But even when understood in the most plausible way, the iffy view faces a serious problem: it excludes many paradigm cases of prediction. Theories and theoreticians predict things, and sometimes they predict things that have happened long ago. Big Bang Theory and its proponents predict that the early universe was extremely hot, that galaxies used to be much closer together, and much else besides about the past, even unto its utmost reaches.6 Or to take a more mundane case, suppose we all know that the ball game is over and has a winner. We can still sensibly ask you, ‘Whom do you predict won the game?’, and you could sensibly answer, ‘I predict that Boston won.’ Future-directed content is not essential to prediction. The iffy view is false.

3 The modified iffy view

A natural response to this last objection begins by revisiting the etymological desideratum. Earlier we were happy to understand ‘predict’ as meaning ‘say before’. But say before what? We assumed that it meant say before it (the predicted event) happens. But as we just saw, this is unacceptable because it rules out paradigm cases of predictions about past events. Another interpretation of ‘say before’ is that predictions pertain to the predictor’s future evidential situation. On this view, ‘I predict that Boston won’ is elliptical for something like ‘I predict that we’ll discover that Boston won’, and ‘I predict that the early universe was extremely hot’ is elliptical for something like ‘I predict that we’ll find evidence best explained by the hypothesis that the early universe was extremely hot’. In short, ‘say before’ amounts to ‘say before you learn’.7 Call this the modified iffy view. According to the modified iffy view, when properly understood, the predictions we adduced as counterexamples to the iffy view do have future-directed contents: they are about what the predictor will learn in the future about the truth of the proposition in question. Understood this way, they are not counterexamples to the modified iffy view.

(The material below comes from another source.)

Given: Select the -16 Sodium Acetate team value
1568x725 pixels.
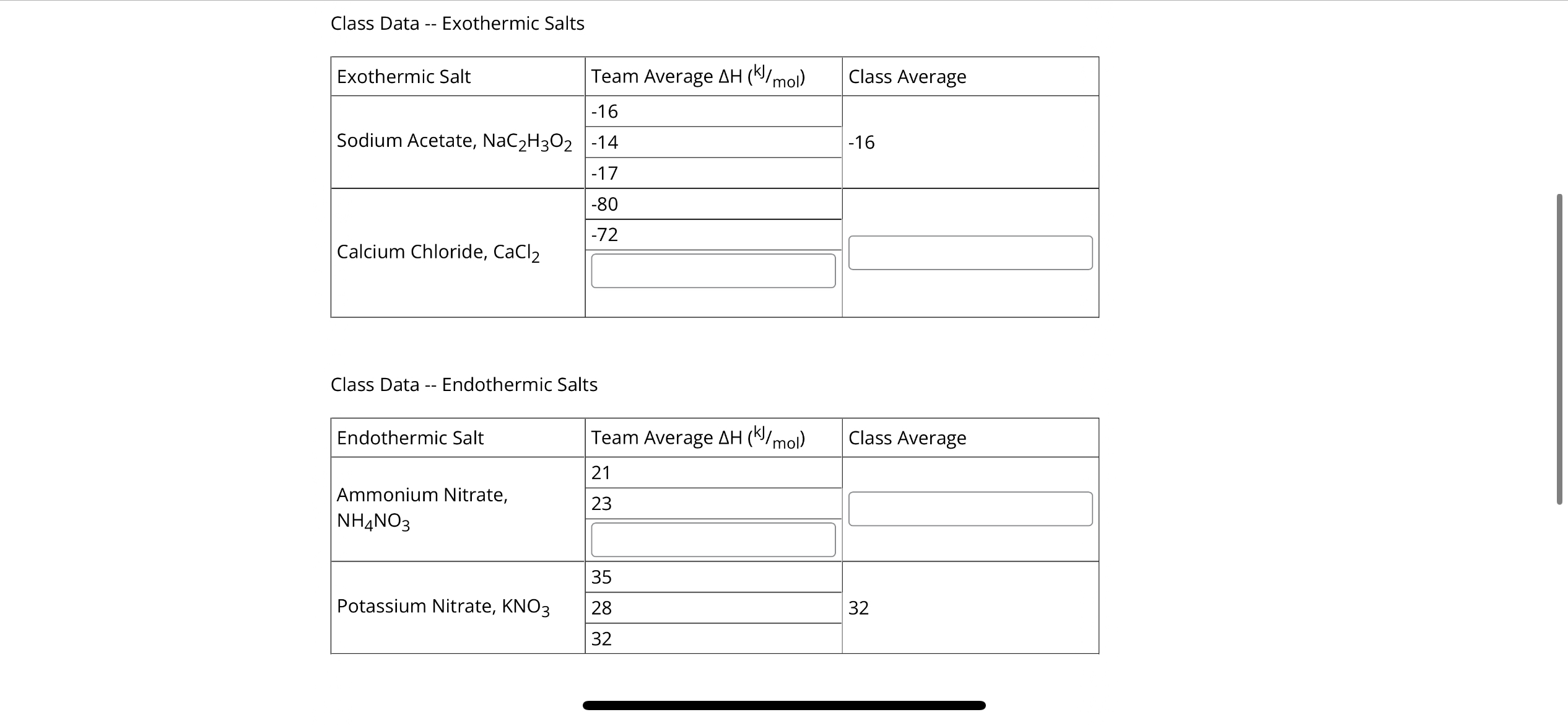Looking at the screenshot, I should coord(603,112).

The primary problem with the modified iffy view is that it mischaracterizes what our predictions are about. When we make the prediction, ‘Boston will win the series in five games,’ it doesn’t seem to us that we’re making a prediction about what we’ll learn about the outcome of the series. Rather, it seems to us that the truth of our prediction depends solely on the outcome of the series, not what we learn about the series. Consider also this example. Late in life, Edwin Hubble lobbied for the Nobel Prize Committee to make work in astronomy eligible for the Nobel Prize in physics. At the time of Hubble’s death, the Committee hadn’t re-classified work in astronomy. Suppose that on his deathbed Hubble said, ‘I predict that the Committee will make work in astronomy eligible for the Nobel Prize in physics.’ Hubble’s prediction isn’t falsified by the fact that he died before learning that the Committee did re-classify astronomy. Rather, it seems that his prediction is made true by the fact that the Committee re-classified astronomy, regardless of whether Hubble lived to learn that fact.

4 The hybrid iffy view

It might be thought that a hybrid of the iffy and modified iffy views can handle all the cases. On this hybrid iffy view, predictions always have future-directed contents, but not necessarily the same type of future-directed content. When the event in question hasn’t yet happened (or been completed), the prediction is about the future event directly. This handles cases like Hubble’s deathbed prediction. But when the event has already happened, the prediction is about the predictor’s future epistemic state. This handles cases like the Big Bang theorist’s predictions about the early universe, and the prediction about who won the game last night. We would be happy if the hybrid iffy view enjoyed the benefits of each of the earlier iffy views, but the drawbacks of neither.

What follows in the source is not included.